Problem to work on
Find the line in the entries below that contains "Instruction: Click the magnifier". Repeat it exactly, and every line after it through the line that contains "Click the 14#住宅楼 building name".

Stored data entries:
::::::::::
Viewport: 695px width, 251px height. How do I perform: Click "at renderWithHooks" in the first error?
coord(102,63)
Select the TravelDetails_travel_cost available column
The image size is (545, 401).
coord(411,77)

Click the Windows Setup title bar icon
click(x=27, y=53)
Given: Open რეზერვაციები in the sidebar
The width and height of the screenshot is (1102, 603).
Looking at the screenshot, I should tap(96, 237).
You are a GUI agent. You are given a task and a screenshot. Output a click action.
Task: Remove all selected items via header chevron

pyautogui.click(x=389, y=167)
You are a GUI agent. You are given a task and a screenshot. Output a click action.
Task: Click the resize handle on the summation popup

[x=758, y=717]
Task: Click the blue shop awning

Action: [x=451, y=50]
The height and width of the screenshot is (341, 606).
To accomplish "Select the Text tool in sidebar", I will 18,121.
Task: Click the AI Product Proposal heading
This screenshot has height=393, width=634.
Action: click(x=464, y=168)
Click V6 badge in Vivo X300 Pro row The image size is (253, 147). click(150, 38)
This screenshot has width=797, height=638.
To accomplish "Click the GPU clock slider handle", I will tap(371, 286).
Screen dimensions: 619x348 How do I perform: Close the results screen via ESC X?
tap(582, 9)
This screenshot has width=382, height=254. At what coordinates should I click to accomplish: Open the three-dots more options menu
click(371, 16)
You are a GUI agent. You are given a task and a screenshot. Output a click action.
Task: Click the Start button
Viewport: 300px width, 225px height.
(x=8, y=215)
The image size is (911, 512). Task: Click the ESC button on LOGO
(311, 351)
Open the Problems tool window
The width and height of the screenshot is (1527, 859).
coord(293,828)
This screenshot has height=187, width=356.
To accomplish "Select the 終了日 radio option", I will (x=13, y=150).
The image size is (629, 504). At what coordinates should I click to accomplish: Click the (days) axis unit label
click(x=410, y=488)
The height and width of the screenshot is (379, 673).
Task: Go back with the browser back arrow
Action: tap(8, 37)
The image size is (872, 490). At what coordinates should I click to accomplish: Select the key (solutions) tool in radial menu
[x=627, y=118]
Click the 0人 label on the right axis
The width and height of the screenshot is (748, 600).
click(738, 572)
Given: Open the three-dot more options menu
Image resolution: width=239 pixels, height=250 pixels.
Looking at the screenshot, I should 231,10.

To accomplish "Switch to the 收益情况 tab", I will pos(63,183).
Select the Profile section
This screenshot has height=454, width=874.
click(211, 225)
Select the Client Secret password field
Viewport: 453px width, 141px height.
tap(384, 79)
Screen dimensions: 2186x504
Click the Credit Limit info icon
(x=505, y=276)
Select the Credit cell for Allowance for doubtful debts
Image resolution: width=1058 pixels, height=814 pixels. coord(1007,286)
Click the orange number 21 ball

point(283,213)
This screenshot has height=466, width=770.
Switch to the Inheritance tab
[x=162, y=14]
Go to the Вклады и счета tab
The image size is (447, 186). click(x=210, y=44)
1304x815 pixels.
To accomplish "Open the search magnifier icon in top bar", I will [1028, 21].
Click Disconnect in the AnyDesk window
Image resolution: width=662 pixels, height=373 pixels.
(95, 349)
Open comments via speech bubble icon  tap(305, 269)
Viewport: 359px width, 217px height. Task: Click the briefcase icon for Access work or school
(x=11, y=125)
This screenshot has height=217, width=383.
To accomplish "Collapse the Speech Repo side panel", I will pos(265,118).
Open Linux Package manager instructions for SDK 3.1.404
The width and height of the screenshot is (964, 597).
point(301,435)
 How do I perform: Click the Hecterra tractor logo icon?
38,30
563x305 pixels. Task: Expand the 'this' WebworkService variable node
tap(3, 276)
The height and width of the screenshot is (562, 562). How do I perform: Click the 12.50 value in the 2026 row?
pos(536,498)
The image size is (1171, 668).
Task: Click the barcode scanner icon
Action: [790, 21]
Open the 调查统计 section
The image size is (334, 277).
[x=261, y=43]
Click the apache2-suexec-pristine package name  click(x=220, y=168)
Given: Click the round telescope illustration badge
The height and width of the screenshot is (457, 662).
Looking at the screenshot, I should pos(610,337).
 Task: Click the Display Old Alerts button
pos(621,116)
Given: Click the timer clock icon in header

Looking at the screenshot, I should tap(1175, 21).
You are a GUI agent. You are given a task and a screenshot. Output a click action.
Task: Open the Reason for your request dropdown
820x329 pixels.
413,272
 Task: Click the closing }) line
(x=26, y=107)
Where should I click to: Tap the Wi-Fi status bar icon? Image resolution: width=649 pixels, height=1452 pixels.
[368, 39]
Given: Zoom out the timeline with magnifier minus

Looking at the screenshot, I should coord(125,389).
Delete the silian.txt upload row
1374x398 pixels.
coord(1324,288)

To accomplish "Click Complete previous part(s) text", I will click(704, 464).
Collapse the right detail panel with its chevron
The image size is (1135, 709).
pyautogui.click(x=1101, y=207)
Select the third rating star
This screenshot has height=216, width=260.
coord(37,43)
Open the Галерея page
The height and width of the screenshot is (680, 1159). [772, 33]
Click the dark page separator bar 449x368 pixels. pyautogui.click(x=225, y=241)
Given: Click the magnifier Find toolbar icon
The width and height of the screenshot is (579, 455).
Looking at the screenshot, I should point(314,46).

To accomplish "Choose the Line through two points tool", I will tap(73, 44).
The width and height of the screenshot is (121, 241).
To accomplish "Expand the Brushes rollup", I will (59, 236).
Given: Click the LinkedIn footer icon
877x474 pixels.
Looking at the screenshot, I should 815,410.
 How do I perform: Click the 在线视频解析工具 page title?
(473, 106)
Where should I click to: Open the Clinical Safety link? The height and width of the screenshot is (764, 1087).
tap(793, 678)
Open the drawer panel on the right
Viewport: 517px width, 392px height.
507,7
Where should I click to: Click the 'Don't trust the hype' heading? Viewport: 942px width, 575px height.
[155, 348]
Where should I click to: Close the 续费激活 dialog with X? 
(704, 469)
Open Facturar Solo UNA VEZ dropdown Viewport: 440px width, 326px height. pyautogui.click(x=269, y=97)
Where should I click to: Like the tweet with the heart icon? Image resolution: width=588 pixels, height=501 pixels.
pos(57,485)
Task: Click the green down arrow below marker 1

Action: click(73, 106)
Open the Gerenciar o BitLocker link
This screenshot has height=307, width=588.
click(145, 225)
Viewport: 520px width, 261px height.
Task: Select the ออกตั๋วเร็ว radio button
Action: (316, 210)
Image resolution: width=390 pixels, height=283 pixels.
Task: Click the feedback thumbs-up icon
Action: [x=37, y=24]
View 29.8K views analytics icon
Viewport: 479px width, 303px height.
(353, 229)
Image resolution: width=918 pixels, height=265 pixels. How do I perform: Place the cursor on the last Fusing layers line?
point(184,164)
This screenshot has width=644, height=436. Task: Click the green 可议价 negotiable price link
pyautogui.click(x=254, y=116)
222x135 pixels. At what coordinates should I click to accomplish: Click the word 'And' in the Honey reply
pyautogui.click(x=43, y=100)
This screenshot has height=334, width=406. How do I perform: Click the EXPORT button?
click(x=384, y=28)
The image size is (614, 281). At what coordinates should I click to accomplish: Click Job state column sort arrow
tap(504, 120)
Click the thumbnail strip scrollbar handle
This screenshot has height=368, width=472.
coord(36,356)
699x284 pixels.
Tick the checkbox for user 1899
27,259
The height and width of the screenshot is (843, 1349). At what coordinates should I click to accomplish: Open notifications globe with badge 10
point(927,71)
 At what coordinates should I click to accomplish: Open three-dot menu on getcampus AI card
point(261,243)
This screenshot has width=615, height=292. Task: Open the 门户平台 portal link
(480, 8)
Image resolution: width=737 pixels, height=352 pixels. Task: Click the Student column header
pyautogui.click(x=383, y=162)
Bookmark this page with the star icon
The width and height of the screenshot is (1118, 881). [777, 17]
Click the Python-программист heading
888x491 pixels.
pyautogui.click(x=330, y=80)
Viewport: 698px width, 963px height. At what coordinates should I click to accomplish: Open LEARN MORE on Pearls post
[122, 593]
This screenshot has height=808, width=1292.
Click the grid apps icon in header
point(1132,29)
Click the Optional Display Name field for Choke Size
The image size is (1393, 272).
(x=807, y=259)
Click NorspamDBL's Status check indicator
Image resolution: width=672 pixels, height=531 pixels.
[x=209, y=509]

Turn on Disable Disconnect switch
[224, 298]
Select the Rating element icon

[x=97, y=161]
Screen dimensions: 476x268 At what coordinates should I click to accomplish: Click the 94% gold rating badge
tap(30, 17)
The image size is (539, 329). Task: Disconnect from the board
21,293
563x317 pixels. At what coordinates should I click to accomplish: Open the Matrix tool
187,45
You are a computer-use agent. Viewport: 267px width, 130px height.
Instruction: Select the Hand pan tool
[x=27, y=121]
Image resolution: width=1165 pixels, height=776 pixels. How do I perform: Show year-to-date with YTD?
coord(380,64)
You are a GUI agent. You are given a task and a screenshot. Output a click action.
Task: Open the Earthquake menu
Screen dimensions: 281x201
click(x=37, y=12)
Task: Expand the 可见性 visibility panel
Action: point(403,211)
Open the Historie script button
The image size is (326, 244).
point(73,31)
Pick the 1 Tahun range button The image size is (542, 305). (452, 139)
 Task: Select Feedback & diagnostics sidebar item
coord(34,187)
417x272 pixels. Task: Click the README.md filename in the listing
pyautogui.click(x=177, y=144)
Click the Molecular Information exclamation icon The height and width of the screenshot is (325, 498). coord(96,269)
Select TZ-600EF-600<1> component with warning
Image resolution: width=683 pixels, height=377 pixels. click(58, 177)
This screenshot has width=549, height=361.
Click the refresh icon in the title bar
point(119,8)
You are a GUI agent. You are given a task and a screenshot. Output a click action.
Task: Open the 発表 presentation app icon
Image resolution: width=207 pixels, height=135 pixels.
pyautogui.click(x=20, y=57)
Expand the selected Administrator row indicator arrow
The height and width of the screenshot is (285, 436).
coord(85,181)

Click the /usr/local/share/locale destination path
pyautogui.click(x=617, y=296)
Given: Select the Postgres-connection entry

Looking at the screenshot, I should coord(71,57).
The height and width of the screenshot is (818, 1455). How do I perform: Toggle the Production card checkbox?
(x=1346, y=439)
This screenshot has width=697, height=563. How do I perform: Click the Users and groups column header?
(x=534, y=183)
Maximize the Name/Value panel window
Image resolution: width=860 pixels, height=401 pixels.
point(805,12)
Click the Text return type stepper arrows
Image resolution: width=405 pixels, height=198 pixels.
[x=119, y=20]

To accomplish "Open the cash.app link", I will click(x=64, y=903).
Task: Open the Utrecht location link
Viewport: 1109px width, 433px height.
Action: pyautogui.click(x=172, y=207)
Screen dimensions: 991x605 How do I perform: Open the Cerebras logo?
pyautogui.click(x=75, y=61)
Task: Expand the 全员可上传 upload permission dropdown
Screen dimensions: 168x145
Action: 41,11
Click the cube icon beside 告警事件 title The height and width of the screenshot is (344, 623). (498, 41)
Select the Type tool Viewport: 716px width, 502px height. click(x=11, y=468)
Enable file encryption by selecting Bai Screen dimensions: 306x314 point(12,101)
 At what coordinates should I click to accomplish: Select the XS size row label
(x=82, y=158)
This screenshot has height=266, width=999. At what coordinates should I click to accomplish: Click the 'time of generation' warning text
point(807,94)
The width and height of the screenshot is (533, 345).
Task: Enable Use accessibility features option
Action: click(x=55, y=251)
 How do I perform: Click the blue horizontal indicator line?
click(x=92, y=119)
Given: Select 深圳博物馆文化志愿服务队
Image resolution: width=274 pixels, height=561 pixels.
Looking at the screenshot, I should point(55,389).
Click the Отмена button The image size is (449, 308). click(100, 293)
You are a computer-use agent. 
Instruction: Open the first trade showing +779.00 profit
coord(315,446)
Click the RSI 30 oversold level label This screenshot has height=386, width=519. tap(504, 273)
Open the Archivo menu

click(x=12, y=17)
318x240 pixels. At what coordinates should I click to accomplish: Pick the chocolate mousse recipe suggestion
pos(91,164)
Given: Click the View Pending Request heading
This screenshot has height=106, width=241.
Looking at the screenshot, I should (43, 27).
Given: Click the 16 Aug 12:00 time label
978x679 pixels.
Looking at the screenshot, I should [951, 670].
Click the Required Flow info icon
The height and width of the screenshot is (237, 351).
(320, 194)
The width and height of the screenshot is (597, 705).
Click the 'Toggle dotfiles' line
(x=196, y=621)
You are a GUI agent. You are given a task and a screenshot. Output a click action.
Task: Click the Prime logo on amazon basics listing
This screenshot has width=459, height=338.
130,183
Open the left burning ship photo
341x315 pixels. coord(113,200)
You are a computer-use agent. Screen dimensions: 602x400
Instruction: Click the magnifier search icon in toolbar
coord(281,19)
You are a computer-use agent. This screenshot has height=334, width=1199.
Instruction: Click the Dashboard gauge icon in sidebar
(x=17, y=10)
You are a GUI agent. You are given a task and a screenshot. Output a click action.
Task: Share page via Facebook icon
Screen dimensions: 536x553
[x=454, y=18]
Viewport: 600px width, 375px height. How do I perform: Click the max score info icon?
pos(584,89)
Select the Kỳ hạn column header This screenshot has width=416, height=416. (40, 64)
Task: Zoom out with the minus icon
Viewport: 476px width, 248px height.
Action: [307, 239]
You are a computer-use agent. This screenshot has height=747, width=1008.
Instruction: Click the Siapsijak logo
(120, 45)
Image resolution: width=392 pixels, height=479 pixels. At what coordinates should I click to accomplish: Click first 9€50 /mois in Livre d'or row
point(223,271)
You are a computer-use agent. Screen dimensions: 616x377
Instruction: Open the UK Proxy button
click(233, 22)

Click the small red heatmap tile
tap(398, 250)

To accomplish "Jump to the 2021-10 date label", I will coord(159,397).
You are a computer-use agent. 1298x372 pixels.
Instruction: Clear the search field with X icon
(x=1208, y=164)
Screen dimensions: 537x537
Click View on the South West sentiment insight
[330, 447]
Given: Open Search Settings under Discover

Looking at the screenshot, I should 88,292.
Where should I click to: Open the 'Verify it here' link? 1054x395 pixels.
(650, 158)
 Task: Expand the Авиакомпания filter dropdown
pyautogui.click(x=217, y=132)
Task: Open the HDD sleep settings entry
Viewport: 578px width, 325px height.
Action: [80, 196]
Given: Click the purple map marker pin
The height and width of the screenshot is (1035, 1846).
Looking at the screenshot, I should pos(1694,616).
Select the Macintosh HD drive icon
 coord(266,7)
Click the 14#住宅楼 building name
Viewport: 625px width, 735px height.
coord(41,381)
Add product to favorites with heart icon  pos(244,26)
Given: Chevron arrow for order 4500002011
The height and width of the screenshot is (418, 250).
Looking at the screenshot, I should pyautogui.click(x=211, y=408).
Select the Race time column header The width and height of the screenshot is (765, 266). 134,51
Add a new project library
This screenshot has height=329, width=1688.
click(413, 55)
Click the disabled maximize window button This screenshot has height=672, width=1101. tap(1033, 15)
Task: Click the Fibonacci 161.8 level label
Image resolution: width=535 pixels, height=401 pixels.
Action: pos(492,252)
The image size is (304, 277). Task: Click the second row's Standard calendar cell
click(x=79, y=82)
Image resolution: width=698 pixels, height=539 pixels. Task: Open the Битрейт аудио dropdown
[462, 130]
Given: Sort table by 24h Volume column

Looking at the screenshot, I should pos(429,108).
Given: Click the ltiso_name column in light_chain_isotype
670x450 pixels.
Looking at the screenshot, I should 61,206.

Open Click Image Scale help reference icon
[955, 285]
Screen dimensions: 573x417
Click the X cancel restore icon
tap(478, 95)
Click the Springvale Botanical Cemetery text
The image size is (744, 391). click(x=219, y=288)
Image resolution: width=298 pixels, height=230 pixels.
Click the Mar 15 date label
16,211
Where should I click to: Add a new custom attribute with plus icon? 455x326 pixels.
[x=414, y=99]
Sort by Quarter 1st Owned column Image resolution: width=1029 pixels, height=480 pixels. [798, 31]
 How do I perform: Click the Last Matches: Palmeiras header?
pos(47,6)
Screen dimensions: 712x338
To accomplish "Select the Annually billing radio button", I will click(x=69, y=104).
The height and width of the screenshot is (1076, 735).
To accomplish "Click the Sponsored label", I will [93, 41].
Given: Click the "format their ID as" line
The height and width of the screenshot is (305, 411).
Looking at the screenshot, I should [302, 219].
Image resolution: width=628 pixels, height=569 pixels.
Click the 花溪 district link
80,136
::::::::::
Worked solution
Instruction: Click the magnifier search icon in toolbar
coord(281,19)
You are a computer-use agent. This screenshot has height=334, width=1199.
Instruction: Click the Dashboard gauge icon in sidebar
(x=17, y=10)
You are a GUI agent. You are given a task and a screenshot. Output a click action.
Task: Share page via Facebook icon
Screen dimensions: 536x553
[x=454, y=18]
Viewport: 600px width, 375px height. How do I perform: Click the max score info icon?
pos(584,89)
Select the Kỳ hạn column header This screenshot has width=416, height=416. (40, 64)
Task: Zoom out with the minus icon
Viewport: 476px width, 248px height.
Action: [307, 239]
You are a computer-use agent. This screenshot has height=747, width=1008.
Instruction: Click the Siapsijak logo
(120, 45)
Image resolution: width=392 pixels, height=479 pixels. At what coordinates should I click to accomplish: Click first 9€50 /mois in Livre d'or row
point(223,271)
You are a computer-use agent. Screen dimensions: 616x377
Instruction: Open the UK Proxy button
click(233, 22)

Click the small red heatmap tile
tap(398, 250)

To accomplish "Jump to the 2021-10 date label", I will coord(159,397).
You are a computer-use agent. 1298x372 pixels.
Instruction: Clear the search field with X icon
(x=1208, y=164)
Screen dimensions: 537x537
Click View on the South West sentiment insight
[330, 447]
Given: Open Search Settings under Discover

Looking at the screenshot, I should 88,292.
Where should I click to: Open the 'Verify it here' link? 1054x395 pixels.
(650, 158)
 Task: Expand the Авиакомпания filter dropdown
pyautogui.click(x=217, y=132)
Task: Open the HDD sleep settings entry
Viewport: 578px width, 325px height.
Action: [80, 196]
Given: Click the purple map marker pin
The height and width of the screenshot is (1035, 1846).
Looking at the screenshot, I should pos(1694,616).
Select the Macintosh HD drive icon
 coord(266,7)
Click the 14#住宅楼 building name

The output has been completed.